▶ _TASK TO COMPLETE_: Name every artist mentioned in the exhibition review that follows.

Two of the smallest pieces in the show come closest to summing up the collective sensibility at work here: Noel Cuin’s assemblage, “Farewell to Myth,” has a minuscule figure on a tree branch waving a handkerchief at a white horse pierced by a bright pink feather; and Presence Panchounette has two red-capped dwarfs playing the part of prominent art critics who are “discussing the comparative virtues” of a black square and a brick pattern framed above them.

Much of the art looks silly or sophomoric, but it reflects a serious effort to be part of its time and to question a tradition of art as precious objects and commodities. When Presence Panchounette skewers art books as weights on an exercise machine, the absurd sculpture reads as a humorous attention-getter and as a desperate attempt to find a fresh direction.

To anyone familiar with art history, the approaches being forged here are not new; they are a tired retooling of revolutionary ideas set forth by Dadaists, Surrealists and Pop artists. Nonetheless, it’s intriguing to see what’s going on in France among a group of artists little known here and to note individual temperaments as expressed through content.

Nicole Stenger presents a distinctly female point of view when she illuminates a plastic dish rack with fluorescent bulbs and labels it “Soyez Maniaque!” (Be a Fanatic!). Daniel Tremblay, the most interesting artist among the “new” group, mixes dreamlike images with such mundane materials as Astroturf. Jean-Luc Vilmouth’s “crowd” surrounding a “batsman” with a wall of faces betrays a fascination with primitive masks. He cuts simple visages in everything from plastic bowls to brushes.

The artists do indeed manipulate reality and instill their chosen objects with new or recycled meanings; the problem is that this sort of alteration has lost its clout through repetition. It isn’t easy to wrest poetry from junk or to make a trenchant statement about contemporary culture by simply putting its products on pedestals. Eloquent transformations require more discipline than is generally in evidence here.

▶ _INFORMATION SUPPLIED_:
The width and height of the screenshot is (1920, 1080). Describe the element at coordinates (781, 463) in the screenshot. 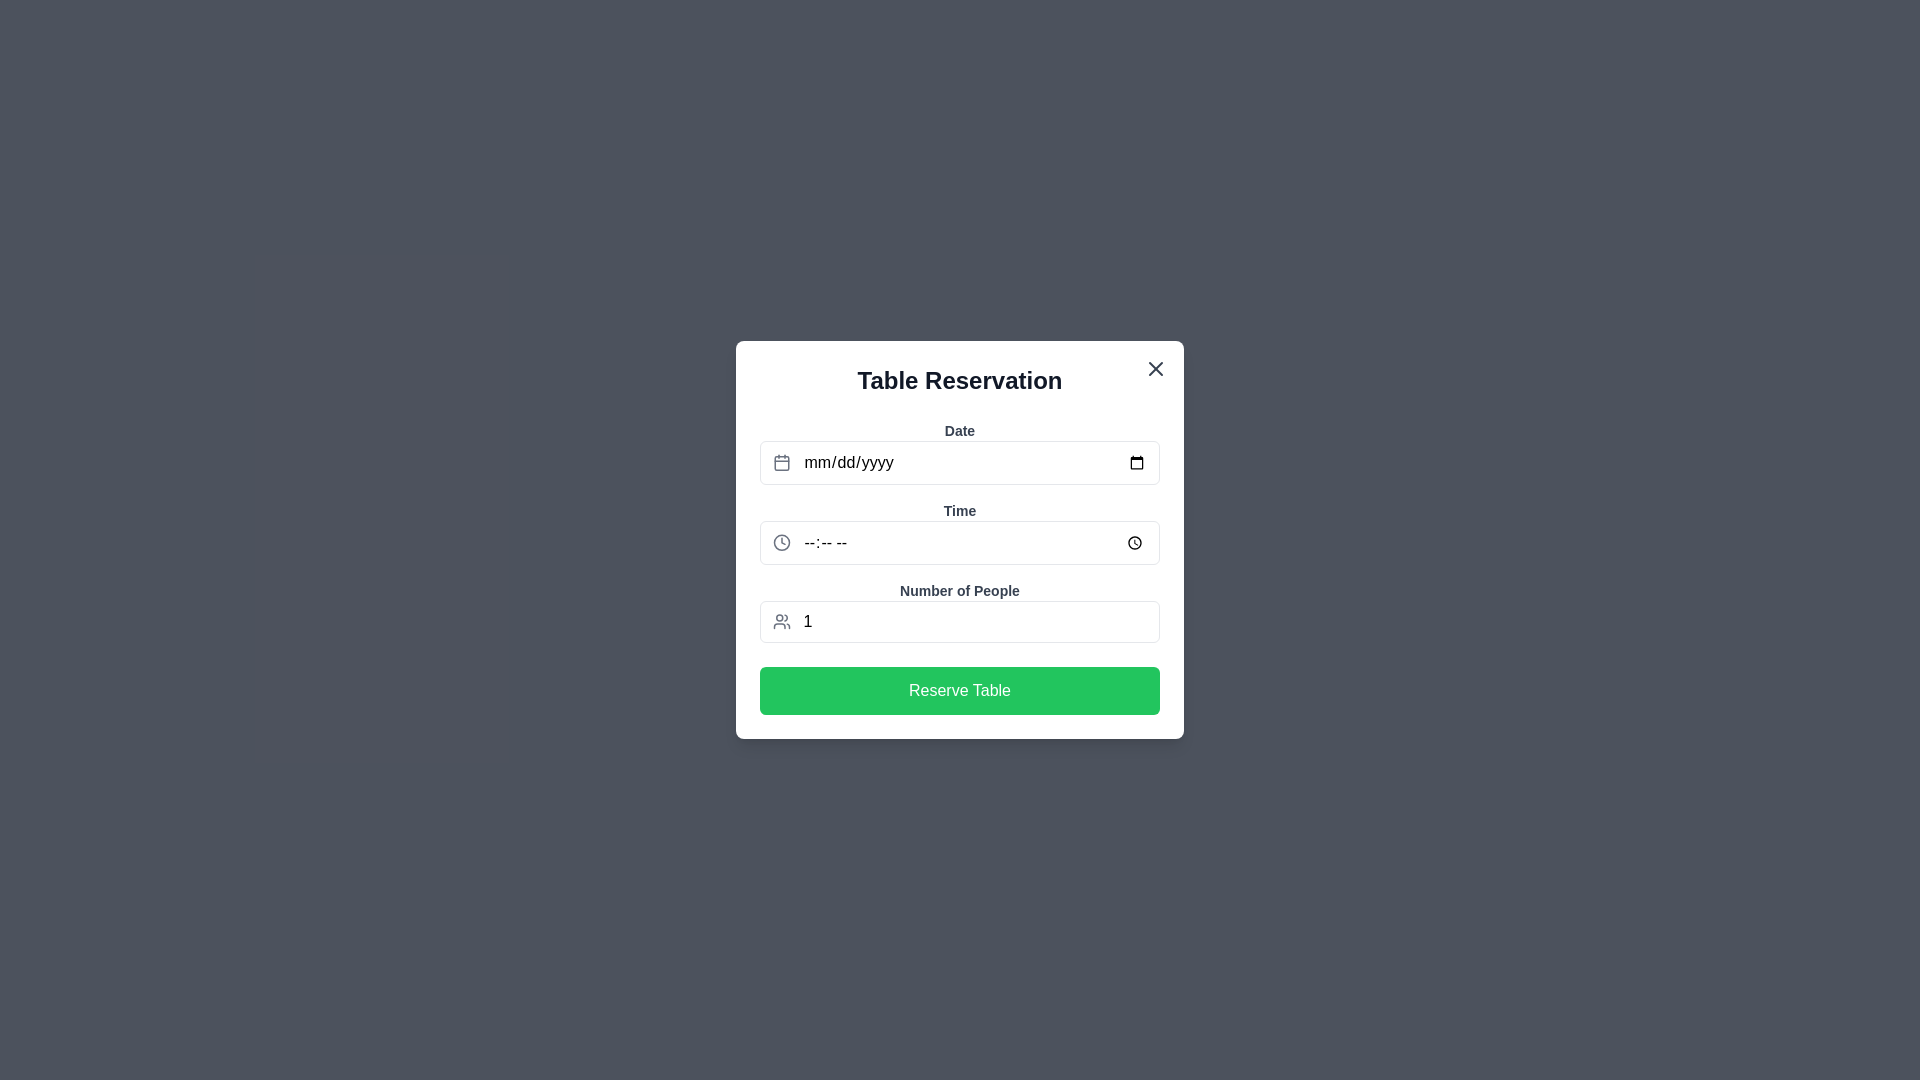

I see `the hollow rectangle frame of the calendar icon located to the left of the 'Date' input field in the 'Table Reservation' interface` at that location.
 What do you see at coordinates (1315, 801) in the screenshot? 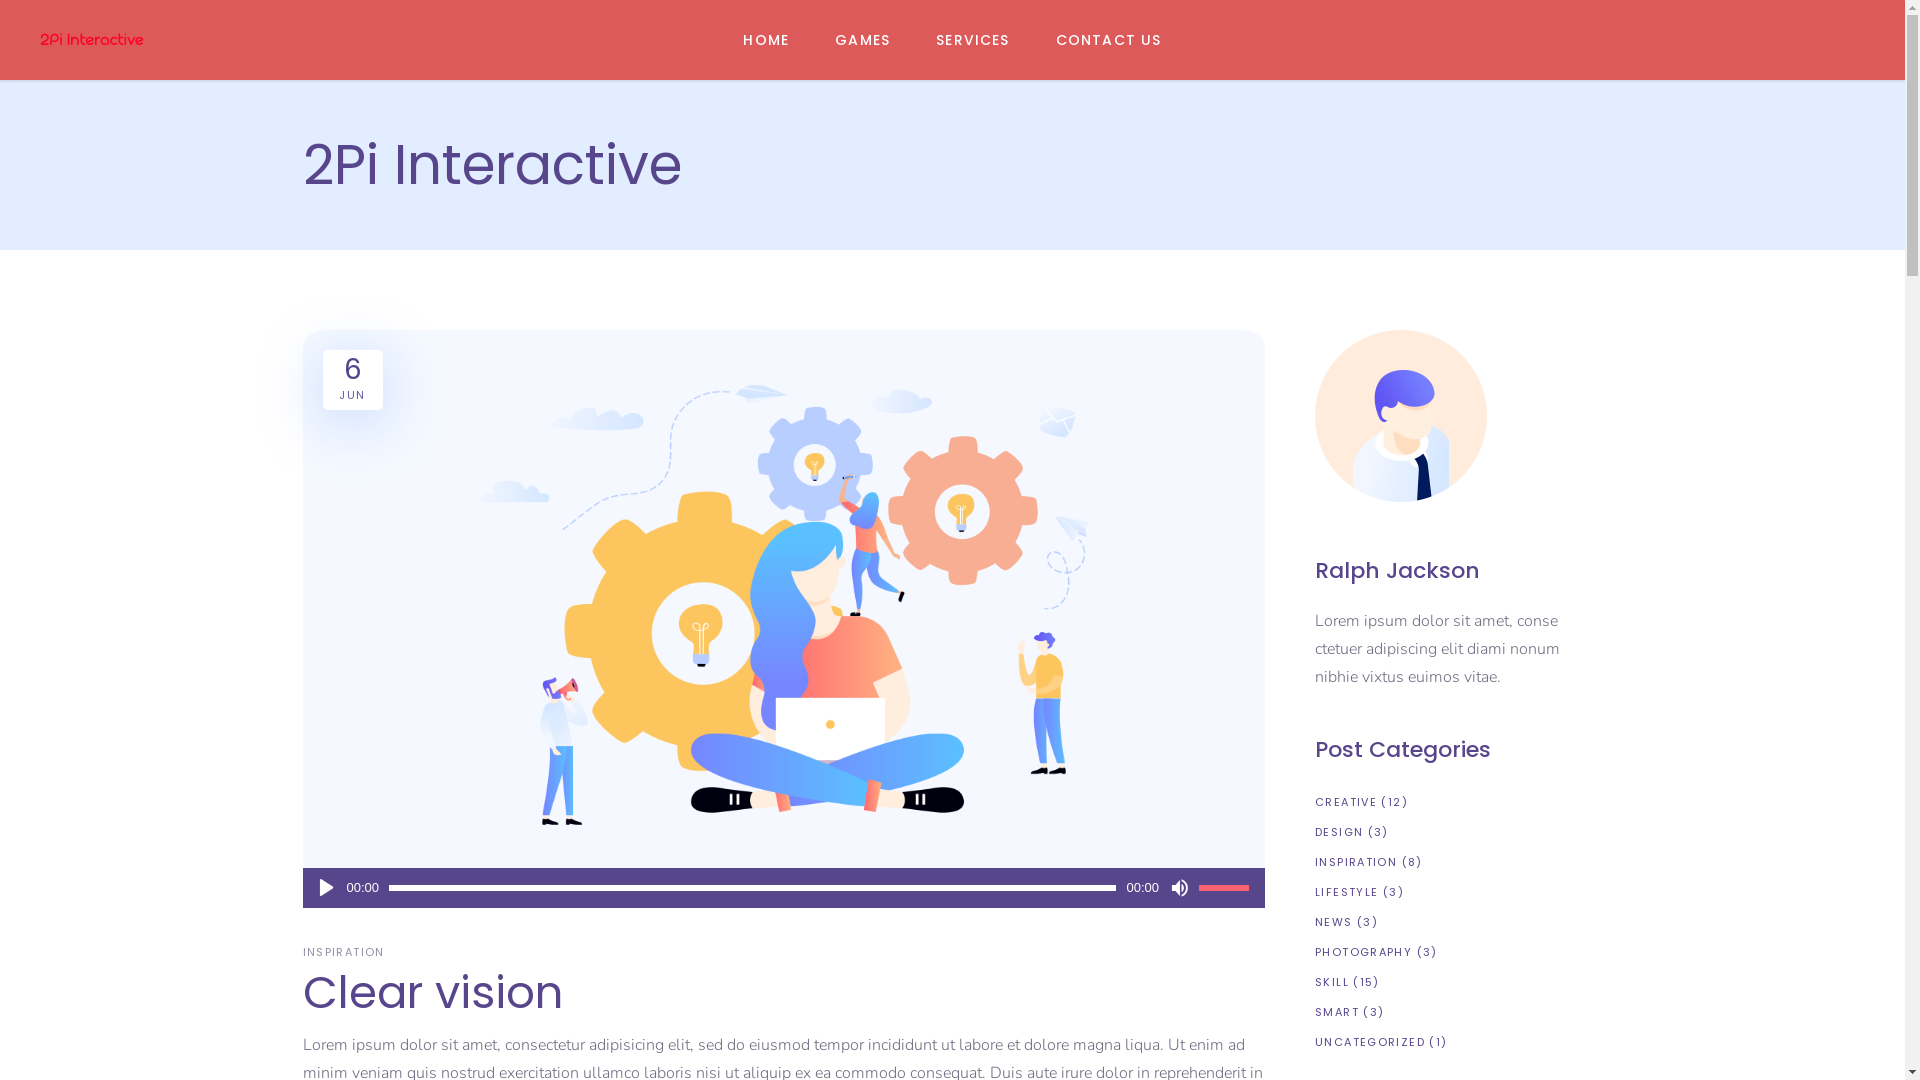
I see `'CREATIVE'` at bounding box center [1315, 801].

▶ _WRITTEN REPLY_:
Noel Cuin
Presence Panchounette
Nicole Stenger
Daniel Tremblay
Jean-Luc Vilmouth